The ideal scenario would be elimination of the postoperative drop regimen altogether, he noted.
A couple of time- and sustained-release options are being studied to ease postoperative burden after cataract surgery. One such option is a punctal plug with time-release medication. A second approach is a time-released medication, dexamethasone intravitreal implant (Ozurdex, Allergan). However, that product is approved for chronic uveitis but not for cataract surgery.
Another potential route is intracameral injections. The concept behind intracameral injections, according to Dr. Weinstock, is well proven and may be a beneficial avenue to explore to decrease the number of drops for patients. Additionally, the approach has been used routinely for decades by many surgeons worldwide during cataract surgery. In some areas of the world, intracameral injections after cataract surgery are the standard of care.
Historically, vancomycin has been used for intracameral injection into the anterior chamber and more recently, gatifloxacin and moxifloxacin. Intravitreal injections for cataract surgery have not been used widely and have historically been outside of cataract surgeons’ comfort zones.
With the goal of relieving the postoperative drop regimen challenge, two proprietary intravitreal antibiotic steroid combinations have been developed, both from Imprimis Pharmaceuticals. One formulation (Tri-Moxi) combines triamcinolone acetonide and moxifloxacin hydrochloride, whereas the other (Tri-Moxi-Vanc) contains triamcinolone acetonide, moxifloxacin hydrochloride, and vancomycin.
These drugs have been shown to be safe and efficacious when used independently in the eye, Dr. Weinstock noted.
These formulations are proprietary combinations of medications that come in a vial. Triamcinolone injections have been problematic because the drug is thick and tends to clog needles, but the company has developed a solution that is easy to inject at the end of surgery into the vitreous where it remains and is absorbed slowly.
One method of injection is by the transzonular technique, in which a cannula is put between the iris and the anterior capsule, and the medication is delivered into the vitreous cavity. A second method is by pars plana injection into the vitreous through the sclera.
A few surgeons, such as Jeffrey Liegner, MD, of Sparta, NJ, have used the transzonular approach in thousands of cataract cases and have reported good long-term results, Dr. Weinstock recounted.
However, the method is not without some disadvantages. About 10% to 15% of patients need treatment with drops to address mild breakthrough inflammation 1 or 2 weeks after surgery that did not resolve after the intravitreal injection.
“In the vast majority of cases, surgeons are reporting that patients do not need drops after cataract surgery,” he said.
Floaters are noticed in about 20% of patients on the first day after surgery that resolve after a few days and a small percentage of patients are steroid responders in whom IOP can increase.

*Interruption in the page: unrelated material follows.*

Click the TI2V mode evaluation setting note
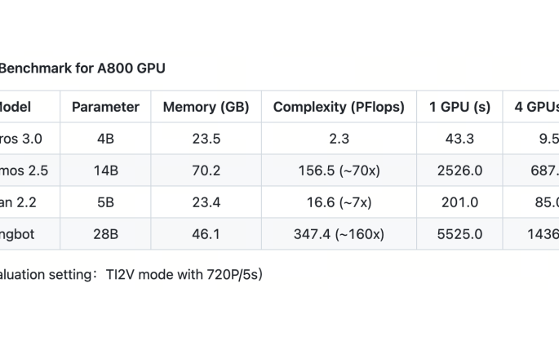(131, 274)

All in all, “the transzonular and/or intravitreal approach has been well received by both the patients and practices,” Dr. Weinstock concluded. “There are less patient compliance issues and fewer callbacks from pharmacies.”
Robert J. Weinstock, MD
This article was adapted from Dr. Weinstock’s presentation during the 2015 meeting of the American Society of Cataract and Refractive Surgery. Dr. Weinstock has no financial interest in the subject matter.